Dataset excerpts:
* * * * * * * * *
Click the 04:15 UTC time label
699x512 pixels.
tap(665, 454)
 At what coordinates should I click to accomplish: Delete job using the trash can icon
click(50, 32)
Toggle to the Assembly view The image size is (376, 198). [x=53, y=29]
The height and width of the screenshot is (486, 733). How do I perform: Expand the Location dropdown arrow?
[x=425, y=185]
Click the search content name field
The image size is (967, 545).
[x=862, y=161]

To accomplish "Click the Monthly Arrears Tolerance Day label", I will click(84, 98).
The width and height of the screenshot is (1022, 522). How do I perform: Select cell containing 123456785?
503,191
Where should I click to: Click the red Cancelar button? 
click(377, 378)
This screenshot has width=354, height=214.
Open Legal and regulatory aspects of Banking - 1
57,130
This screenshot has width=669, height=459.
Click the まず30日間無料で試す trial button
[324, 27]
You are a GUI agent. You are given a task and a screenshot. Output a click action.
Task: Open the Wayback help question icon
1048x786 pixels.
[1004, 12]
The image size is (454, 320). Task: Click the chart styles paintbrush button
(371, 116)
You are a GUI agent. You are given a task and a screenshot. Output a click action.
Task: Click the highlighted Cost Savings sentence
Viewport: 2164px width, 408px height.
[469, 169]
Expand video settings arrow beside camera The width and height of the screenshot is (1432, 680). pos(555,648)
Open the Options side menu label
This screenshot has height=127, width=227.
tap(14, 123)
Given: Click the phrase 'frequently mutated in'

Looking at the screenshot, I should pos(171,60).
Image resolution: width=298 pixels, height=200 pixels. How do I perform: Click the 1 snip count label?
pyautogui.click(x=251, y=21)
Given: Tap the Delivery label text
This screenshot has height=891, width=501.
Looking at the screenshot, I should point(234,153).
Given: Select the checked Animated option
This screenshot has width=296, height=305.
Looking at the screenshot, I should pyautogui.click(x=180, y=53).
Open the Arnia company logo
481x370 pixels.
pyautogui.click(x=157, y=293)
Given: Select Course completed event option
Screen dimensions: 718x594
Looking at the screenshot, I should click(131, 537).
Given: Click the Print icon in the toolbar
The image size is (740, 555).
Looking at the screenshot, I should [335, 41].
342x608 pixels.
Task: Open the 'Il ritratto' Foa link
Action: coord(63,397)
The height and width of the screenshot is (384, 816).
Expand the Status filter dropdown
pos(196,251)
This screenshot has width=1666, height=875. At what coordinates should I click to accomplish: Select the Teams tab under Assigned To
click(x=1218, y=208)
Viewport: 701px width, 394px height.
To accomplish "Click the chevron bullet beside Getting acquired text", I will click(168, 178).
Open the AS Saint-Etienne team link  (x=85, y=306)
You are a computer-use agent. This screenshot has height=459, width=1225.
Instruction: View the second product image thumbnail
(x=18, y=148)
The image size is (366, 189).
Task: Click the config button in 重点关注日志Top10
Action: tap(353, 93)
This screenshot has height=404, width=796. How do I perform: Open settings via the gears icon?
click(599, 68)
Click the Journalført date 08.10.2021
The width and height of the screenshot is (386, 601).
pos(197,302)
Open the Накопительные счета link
* * * * * * * * *
WORK ITEM: Copy the entries exactly as they appear.

YOUR SOLUTION:
Click the 04:15 UTC time label
699x512 pixels.
tap(665, 454)
 At what coordinates should I click to accomplish: Delete job using the trash can icon
click(50, 32)
Toggle to the Assembly view The image size is (376, 198). [x=53, y=29]
The height and width of the screenshot is (486, 733). How do I perform: Expand the Location dropdown arrow?
[x=425, y=185]
Click the search content name field
The image size is (967, 545).
[x=862, y=161]

To accomplish "Click the Monthly Arrears Tolerance Day label", I will click(84, 98).
The width and height of the screenshot is (1022, 522). How do I perform: Select cell containing 123456785?
503,191
Where should I click to: Click the red Cancelar button? 
click(377, 378)
This screenshot has width=354, height=214.
Open Legal and regulatory aspects of Banking - 1
57,130
This screenshot has width=669, height=459.
Click the まず30日間無料で試す trial button
[324, 27]
You are a GUI agent. You are given a task and a screenshot. Output a click action.
Task: Open the Wayback help question icon
1048x786 pixels.
[1004, 12]
The image size is (454, 320). Task: Click the chart styles paintbrush button
(371, 116)
You are a GUI agent. You are given a task and a screenshot. Output a click action.
Task: Click the highlighted Cost Savings sentence
Viewport: 2164px width, 408px height.
[469, 169]
Expand video settings arrow beside camera The width and height of the screenshot is (1432, 680). pos(555,648)
Open the Options side menu label
This screenshot has height=127, width=227.
tap(14, 123)
Given: Click the phrase 'frequently mutated in'

Looking at the screenshot, I should pos(171,60).
Image resolution: width=298 pixels, height=200 pixels. How do I perform: Click the 1 snip count label?
pyautogui.click(x=251, y=21)
Given: Tap the Delivery label text
This screenshot has height=891, width=501.
Looking at the screenshot, I should point(234,153).
Given: Select the checked Animated option
This screenshot has width=296, height=305.
Looking at the screenshot, I should pyautogui.click(x=180, y=53).
Open the Arnia company logo
481x370 pixels.
pyautogui.click(x=157, y=293)
Given: Select Course completed event option
Screen dimensions: 718x594
Looking at the screenshot, I should click(131, 537).
Given: Click the Print icon in the toolbar
The image size is (740, 555).
Looking at the screenshot, I should [335, 41].
342x608 pixels.
Task: Open the 'Il ritratto' Foa link
Action: coord(63,397)
The height and width of the screenshot is (384, 816).
Expand the Status filter dropdown
pos(196,251)
This screenshot has width=1666, height=875. At what coordinates should I click to accomplish: Select the Teams tab under Assigned To
click(x=1218, y=208)
Viewport: 701px width, 394px height.
To accomplish "Click the chevron bullet beside Getting acquired text", I will click(168, 178).
Open the AS Saint-Etienne team link  (x=85, y=306)
You are a computer-use agent. This screenshot has height=459, width=1225.
Instruction: View the second product image thumbnail
(x=18, y=148)
The image size is (366, 189).
Task: Click the config button in 重点关注日志Top10
Action: tap(353, 93)
This screenshot has height=404, width=796. How do I perform: Open settings via the gears icon?
click(599, 68)
Click the Journalført date 08.10.2021
The width and height of the screenshot is (386, 601).
pos(197,302)
Open the Накопительные счета link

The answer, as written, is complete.